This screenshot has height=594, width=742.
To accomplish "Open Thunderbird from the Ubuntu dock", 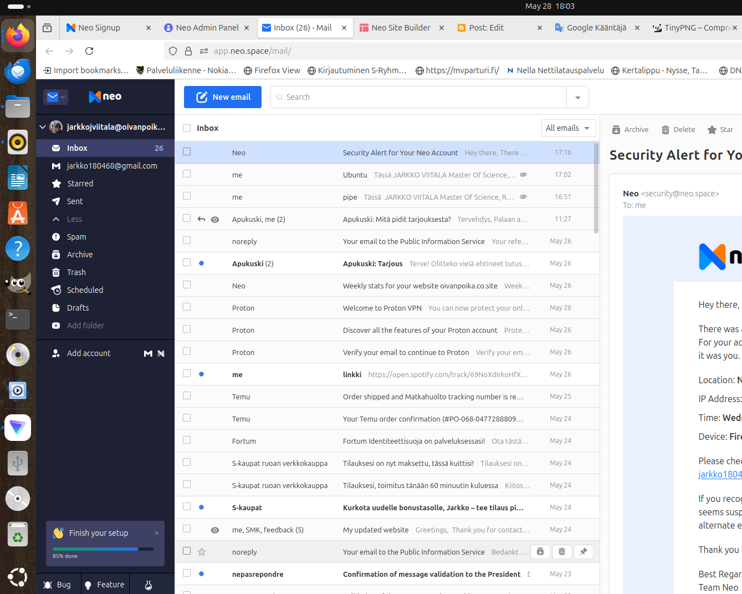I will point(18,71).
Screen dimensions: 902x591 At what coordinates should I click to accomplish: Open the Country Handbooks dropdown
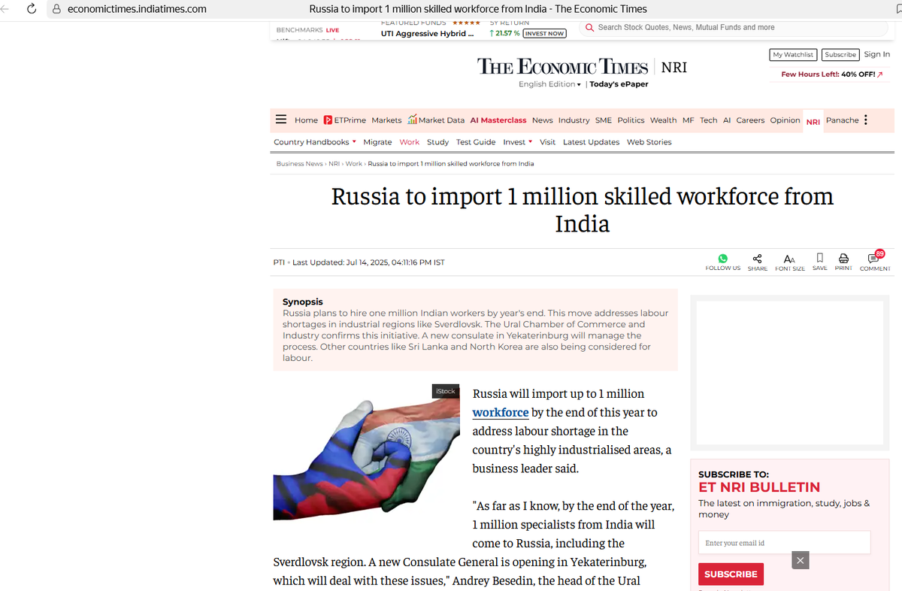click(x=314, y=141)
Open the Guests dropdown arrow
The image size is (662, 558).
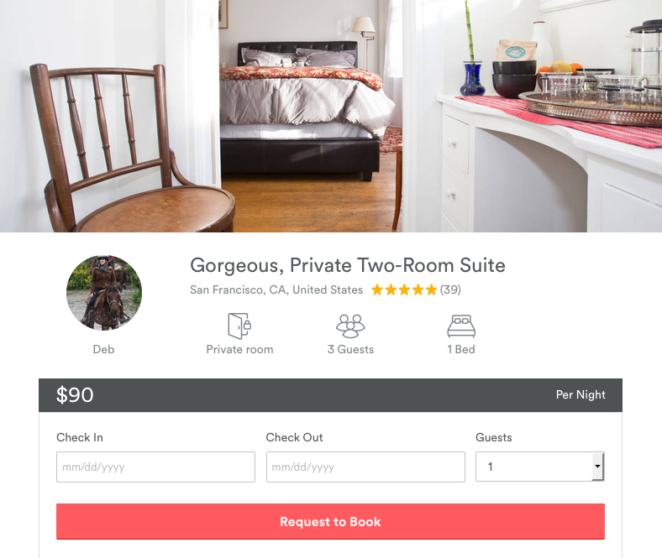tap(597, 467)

---

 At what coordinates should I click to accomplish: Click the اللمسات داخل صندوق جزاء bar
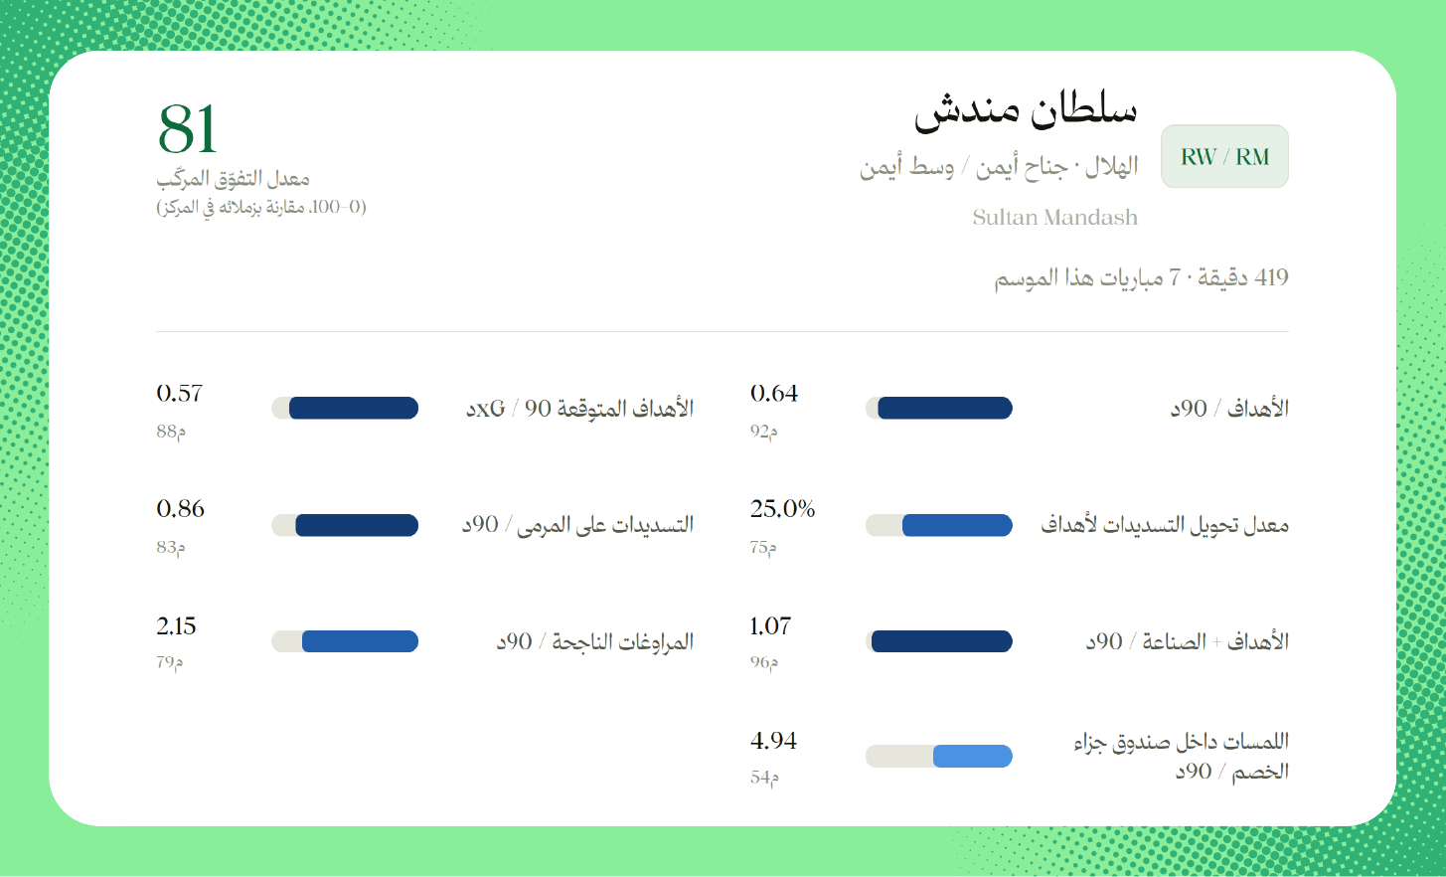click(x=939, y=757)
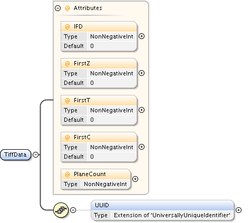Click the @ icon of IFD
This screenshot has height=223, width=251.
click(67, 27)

--

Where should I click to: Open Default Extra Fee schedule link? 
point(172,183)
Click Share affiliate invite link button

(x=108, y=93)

Exercise objective → Rewrite the data from the line with "Screen dimensions: 902x591" to the line with "tap(597, 467)" as a numbered list, skipping any blank lines and leaving out the pictures.

Final result →
1. Screen dimensions: 902x591 At what coordinates should I click to accomplish: Open the Country Handbooks dropdown
2. click(x=314, y=141)
3. Open the Guests dropdown arrow
4. The image size is (662, 558).
5. tap(597, 467)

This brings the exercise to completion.